■ **Try it**
Looking at the listing below, give the number of lines in which the string "agent" appears, and add nothing else.

■ **Records to process**
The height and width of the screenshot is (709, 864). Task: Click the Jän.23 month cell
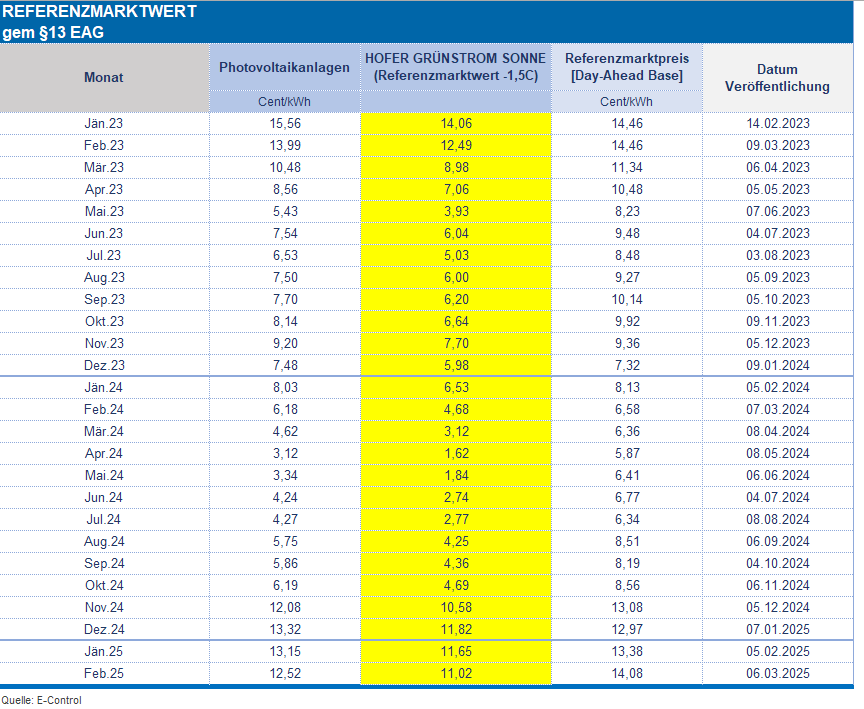(104, 124)
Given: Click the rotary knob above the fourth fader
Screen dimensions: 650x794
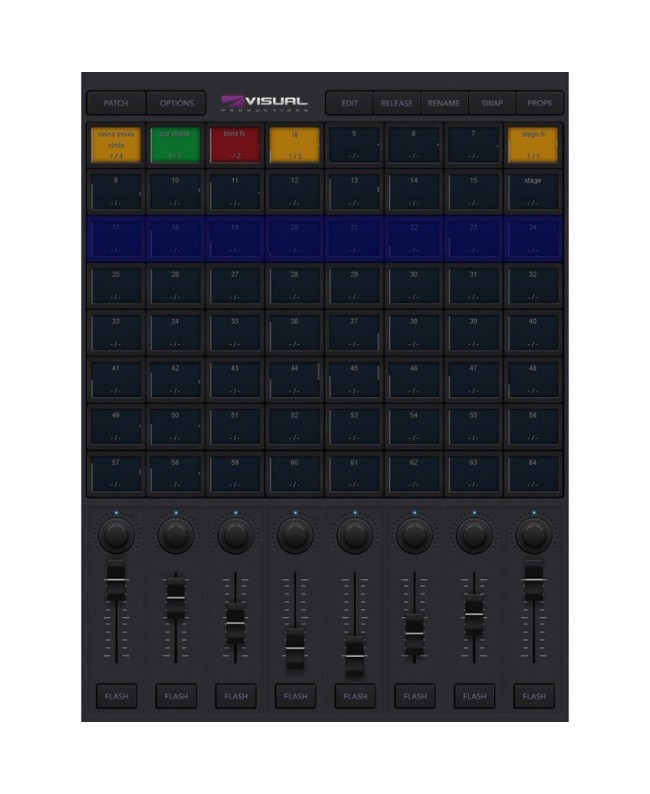Looking at the screenshot, I should pyautogui.click(x=295, y=535).
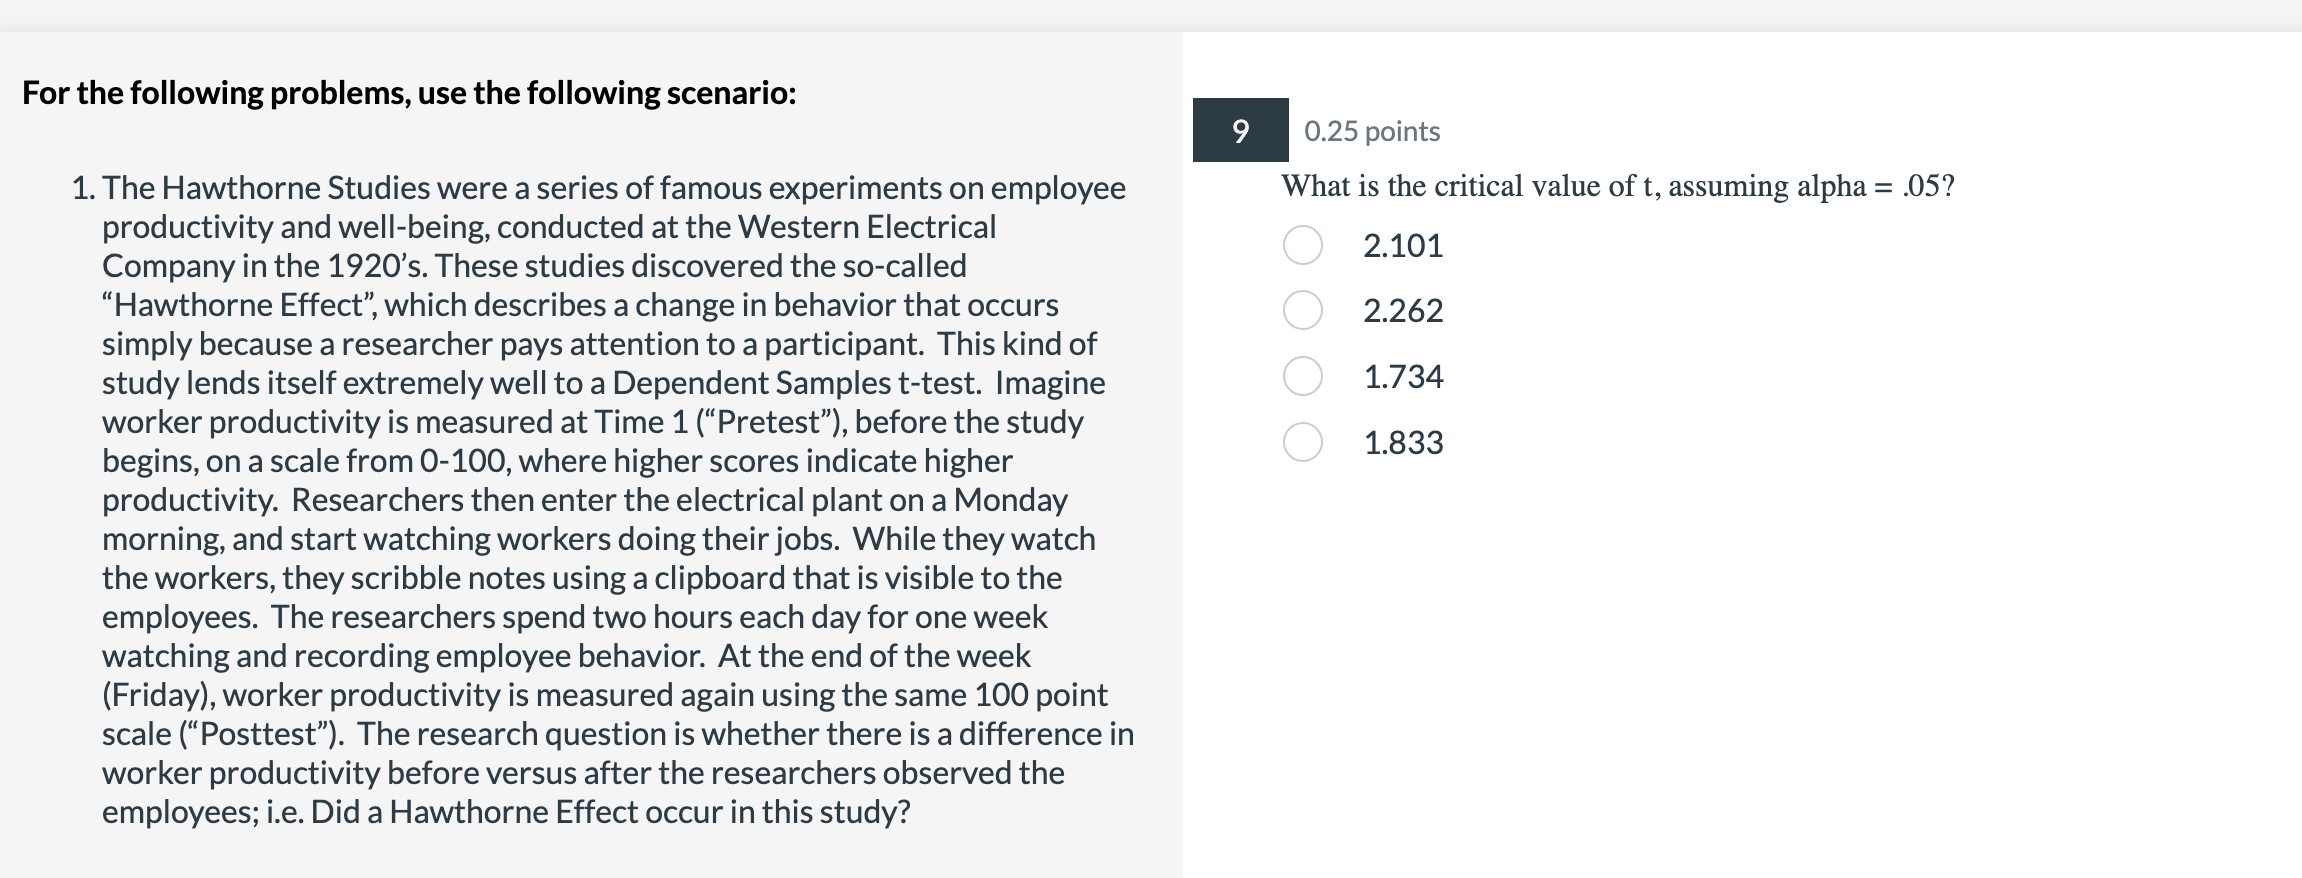Click the 1.734 answer label text
Viewport: 2302px width, 878px height.
[1403, 377]
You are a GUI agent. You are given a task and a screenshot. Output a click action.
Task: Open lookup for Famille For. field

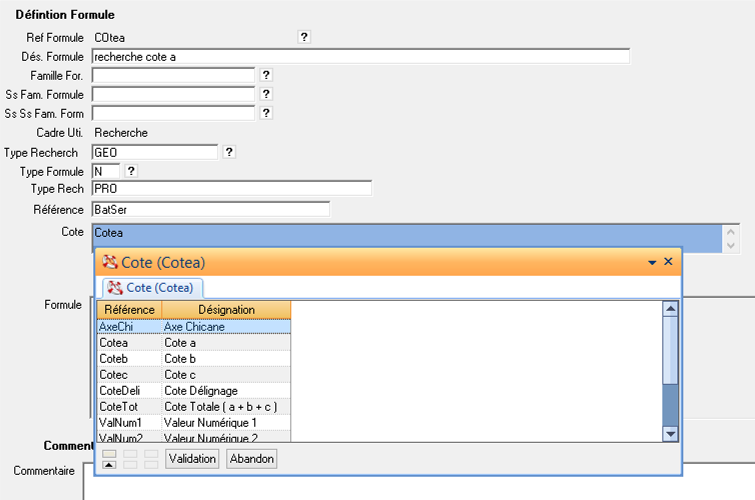pos(266,75)
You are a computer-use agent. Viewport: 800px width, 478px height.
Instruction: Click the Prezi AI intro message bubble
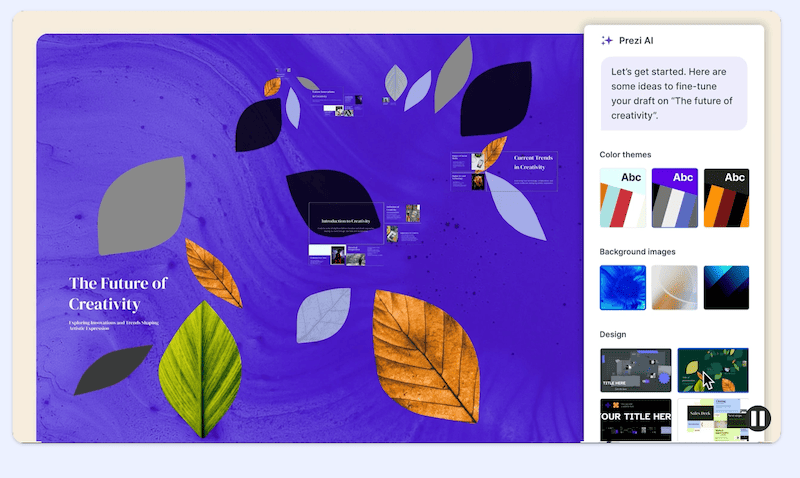click(x=674, y=93)
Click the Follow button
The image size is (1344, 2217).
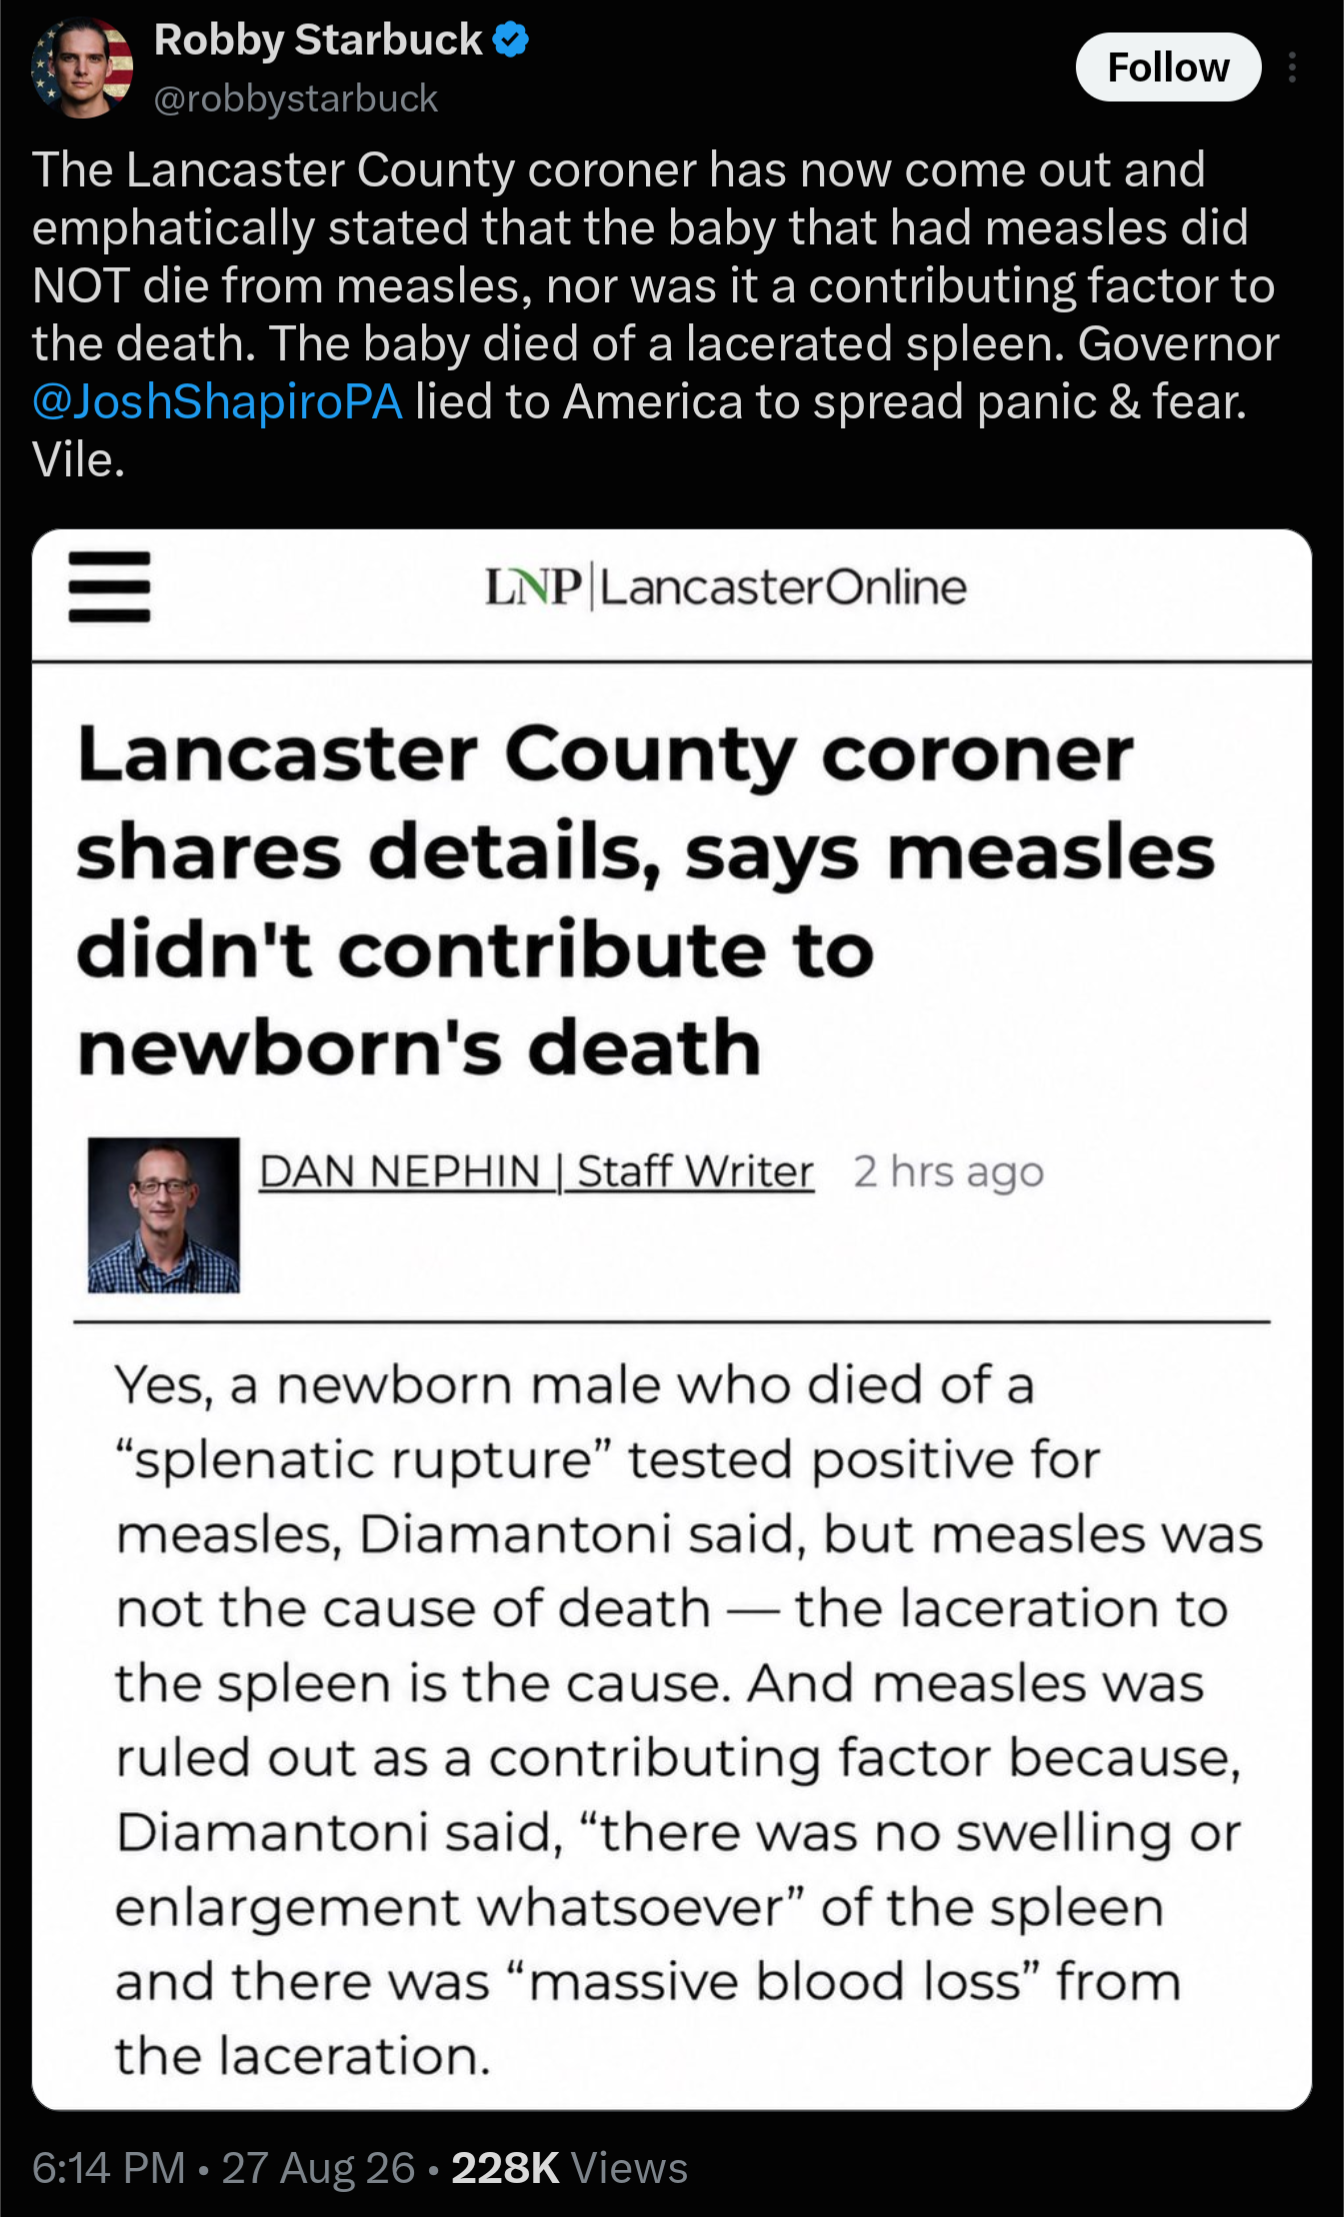click(1168, 67)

■ **Task output**
2